Publié presque en même temps que le somptueux prix Goncourt de Mohamed Mbougar Sarr, « La plus secrète mémoire des hommes », « Le continent du Tout et du presque Rien » en constitue le pendant et l’indispensable miroir, en même temps que, comme lui, un puissant antidote à toute tentation de complaisance. En traquant d’une écriture alerte mais restant toujours curieusement joueuse les méandres des crimes authentiques du passé, ancien ou plus récent, des larmes de crocodile, des incompréhensions profondes, des culpabilités avérées et de celles plus fantasmées, des conforts contemporains et des renonciations permanentes, mais aussi des joies de vivre indispensables, Sami Tchak constitue son roman en formidable machine à dénouer les intrications sans en abjurer les complexités.

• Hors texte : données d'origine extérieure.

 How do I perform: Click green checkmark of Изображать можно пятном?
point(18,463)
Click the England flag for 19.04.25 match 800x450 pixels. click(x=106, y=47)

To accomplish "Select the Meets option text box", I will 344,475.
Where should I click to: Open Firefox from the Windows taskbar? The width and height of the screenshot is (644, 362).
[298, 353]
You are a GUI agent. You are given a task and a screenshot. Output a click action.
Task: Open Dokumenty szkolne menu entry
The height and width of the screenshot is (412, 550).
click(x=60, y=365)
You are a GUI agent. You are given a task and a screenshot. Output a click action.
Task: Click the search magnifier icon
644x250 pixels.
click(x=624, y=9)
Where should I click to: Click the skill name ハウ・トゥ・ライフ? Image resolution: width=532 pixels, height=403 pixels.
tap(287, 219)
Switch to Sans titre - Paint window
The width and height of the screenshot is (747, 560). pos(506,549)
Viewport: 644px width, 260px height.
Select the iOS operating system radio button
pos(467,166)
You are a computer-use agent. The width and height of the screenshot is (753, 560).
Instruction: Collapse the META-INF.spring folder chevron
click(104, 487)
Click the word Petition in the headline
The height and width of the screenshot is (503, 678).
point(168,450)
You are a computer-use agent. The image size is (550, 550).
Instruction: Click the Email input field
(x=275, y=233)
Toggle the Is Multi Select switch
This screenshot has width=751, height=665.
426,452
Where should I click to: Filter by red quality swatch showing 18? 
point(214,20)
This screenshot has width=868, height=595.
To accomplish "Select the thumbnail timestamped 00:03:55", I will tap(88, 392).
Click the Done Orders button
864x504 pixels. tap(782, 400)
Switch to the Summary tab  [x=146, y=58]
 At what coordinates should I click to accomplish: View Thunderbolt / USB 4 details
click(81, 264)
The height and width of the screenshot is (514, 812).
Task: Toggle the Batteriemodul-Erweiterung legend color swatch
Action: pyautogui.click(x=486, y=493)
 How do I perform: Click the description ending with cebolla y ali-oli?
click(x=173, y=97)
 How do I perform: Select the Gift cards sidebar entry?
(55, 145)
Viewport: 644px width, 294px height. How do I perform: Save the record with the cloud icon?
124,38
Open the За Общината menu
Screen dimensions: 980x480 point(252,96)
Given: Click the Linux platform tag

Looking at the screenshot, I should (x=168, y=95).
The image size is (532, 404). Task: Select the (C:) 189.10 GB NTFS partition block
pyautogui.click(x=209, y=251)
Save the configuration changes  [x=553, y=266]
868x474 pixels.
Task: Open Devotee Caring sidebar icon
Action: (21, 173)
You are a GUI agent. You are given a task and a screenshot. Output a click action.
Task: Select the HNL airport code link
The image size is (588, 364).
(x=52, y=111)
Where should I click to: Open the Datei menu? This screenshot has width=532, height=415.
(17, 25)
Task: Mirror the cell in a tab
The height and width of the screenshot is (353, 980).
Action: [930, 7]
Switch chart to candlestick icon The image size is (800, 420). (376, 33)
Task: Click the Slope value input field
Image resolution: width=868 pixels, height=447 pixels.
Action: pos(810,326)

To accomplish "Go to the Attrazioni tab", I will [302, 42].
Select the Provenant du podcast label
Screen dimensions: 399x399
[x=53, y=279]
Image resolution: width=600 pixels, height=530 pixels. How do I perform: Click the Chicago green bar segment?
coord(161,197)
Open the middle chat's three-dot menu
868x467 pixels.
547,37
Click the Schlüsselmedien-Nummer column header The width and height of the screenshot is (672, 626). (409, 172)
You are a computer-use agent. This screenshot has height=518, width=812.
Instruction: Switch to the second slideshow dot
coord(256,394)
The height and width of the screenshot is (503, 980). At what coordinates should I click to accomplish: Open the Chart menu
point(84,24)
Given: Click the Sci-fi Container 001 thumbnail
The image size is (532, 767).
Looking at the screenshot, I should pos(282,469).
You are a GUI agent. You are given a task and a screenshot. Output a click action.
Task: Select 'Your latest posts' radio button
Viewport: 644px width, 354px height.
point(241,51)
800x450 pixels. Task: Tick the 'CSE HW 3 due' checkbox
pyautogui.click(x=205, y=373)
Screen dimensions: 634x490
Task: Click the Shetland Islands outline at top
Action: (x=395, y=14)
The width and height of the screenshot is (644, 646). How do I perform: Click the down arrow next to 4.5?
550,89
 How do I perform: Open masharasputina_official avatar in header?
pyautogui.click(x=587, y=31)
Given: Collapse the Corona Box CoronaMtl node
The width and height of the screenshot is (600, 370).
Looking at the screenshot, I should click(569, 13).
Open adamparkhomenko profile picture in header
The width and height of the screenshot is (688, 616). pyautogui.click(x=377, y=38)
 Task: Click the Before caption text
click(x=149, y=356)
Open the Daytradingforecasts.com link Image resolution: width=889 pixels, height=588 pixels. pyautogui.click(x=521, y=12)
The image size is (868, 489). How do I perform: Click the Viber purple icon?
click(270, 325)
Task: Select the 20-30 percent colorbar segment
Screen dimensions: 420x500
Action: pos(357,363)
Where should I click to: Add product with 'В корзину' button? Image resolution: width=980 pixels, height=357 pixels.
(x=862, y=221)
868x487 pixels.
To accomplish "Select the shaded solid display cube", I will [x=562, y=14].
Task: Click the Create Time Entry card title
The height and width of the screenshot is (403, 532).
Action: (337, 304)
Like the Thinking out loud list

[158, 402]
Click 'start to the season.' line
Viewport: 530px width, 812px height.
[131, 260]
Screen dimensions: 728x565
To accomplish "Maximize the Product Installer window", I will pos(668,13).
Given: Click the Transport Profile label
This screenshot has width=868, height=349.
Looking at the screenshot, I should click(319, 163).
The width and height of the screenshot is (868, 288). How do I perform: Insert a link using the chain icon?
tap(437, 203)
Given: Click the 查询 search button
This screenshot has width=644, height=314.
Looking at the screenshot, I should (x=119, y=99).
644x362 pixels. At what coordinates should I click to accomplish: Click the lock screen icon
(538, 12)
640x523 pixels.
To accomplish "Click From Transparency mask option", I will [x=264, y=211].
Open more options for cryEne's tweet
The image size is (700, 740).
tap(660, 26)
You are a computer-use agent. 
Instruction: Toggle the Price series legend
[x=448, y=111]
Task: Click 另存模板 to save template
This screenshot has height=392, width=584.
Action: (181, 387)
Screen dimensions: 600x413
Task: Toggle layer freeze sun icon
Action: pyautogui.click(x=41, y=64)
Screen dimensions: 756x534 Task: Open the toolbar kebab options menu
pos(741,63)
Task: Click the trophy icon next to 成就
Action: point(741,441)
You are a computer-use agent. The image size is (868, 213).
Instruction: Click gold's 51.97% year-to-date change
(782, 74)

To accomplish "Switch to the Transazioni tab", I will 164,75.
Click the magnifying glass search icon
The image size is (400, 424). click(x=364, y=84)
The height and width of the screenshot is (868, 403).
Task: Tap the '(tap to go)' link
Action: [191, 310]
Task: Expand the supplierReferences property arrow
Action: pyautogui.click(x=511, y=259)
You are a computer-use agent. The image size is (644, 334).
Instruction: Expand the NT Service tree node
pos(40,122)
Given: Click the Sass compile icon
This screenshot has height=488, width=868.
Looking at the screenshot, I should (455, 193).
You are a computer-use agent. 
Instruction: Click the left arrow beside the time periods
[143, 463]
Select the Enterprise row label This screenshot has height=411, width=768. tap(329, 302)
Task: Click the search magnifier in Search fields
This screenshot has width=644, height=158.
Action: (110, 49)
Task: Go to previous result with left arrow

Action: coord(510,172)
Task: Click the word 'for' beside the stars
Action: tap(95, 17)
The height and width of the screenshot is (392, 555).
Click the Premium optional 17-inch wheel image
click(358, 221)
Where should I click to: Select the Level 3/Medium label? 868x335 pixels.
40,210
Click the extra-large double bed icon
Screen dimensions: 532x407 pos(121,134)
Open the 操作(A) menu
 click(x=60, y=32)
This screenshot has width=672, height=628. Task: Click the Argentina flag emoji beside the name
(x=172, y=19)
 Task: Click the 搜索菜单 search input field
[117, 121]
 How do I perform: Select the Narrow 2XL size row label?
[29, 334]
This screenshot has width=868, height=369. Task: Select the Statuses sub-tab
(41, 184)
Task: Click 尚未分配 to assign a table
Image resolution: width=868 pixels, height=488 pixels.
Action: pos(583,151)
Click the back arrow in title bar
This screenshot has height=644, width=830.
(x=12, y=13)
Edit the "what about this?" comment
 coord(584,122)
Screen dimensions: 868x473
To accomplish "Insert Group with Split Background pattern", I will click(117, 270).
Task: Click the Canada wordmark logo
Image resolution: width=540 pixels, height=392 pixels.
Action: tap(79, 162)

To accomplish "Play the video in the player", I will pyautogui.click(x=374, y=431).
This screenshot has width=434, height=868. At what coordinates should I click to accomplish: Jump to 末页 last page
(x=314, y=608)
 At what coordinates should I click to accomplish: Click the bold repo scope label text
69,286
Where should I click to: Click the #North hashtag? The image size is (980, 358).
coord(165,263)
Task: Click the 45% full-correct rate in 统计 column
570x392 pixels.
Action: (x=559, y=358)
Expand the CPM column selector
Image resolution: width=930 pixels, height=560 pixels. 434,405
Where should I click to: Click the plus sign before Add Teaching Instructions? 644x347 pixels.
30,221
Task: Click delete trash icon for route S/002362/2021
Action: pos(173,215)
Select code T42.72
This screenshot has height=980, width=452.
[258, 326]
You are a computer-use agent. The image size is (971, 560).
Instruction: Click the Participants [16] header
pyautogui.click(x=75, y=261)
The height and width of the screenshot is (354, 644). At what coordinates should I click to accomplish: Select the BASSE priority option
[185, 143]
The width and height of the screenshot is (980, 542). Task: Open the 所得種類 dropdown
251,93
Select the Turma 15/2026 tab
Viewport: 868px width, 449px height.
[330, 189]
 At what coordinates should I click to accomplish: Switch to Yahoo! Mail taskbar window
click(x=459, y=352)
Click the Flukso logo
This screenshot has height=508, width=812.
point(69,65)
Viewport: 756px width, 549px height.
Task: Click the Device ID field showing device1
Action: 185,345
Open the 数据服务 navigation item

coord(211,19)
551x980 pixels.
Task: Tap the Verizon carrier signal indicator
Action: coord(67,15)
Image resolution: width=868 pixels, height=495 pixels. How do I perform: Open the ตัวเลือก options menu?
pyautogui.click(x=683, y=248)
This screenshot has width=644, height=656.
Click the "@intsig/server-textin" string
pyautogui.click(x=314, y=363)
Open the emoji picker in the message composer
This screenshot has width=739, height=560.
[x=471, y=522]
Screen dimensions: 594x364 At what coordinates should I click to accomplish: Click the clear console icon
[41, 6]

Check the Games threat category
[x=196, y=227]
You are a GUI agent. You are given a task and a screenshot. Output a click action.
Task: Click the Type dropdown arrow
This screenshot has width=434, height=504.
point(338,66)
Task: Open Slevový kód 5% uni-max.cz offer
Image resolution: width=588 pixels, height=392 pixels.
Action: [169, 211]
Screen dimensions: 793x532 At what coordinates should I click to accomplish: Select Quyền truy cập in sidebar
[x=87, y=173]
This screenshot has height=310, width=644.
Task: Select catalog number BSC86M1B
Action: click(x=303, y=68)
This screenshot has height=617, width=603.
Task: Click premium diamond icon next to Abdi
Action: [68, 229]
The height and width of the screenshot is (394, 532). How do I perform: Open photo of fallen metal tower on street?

Grâce au prisme de cette ethnographie qui, pour paraphraser Yves Lacoste à propos de géographie et de guerre – et comme le rappelait Alain Etchegoyen en 1996 dans une de ses « Fables intempestives » -, servit longtemps aussi, et peut-être d’abord, à mieux coloniser et dominer, malgré la sincérité de la grande majorité de ses praticiens, avec l’invention de ce fabuleux et si inattendu, paradoxal, narrateur qu’est Maurice Boyer, l’auteur de « L’ethnologue et le sage » (2013) nous entraîne sur ses nécessaires grands chemins, où Africains et Européens, après avoir construit des imaginaires disjoints ou entrechoqués brutalement, œuvrent peut-être enfin ensemble (même s’ils ne le savent pas toujours, et continuent souvent à poursuivre leurs propres illusions) à se dégager de l’infernal poids du legs colonial et de ses résurgences les plus perverses et les plus rusées.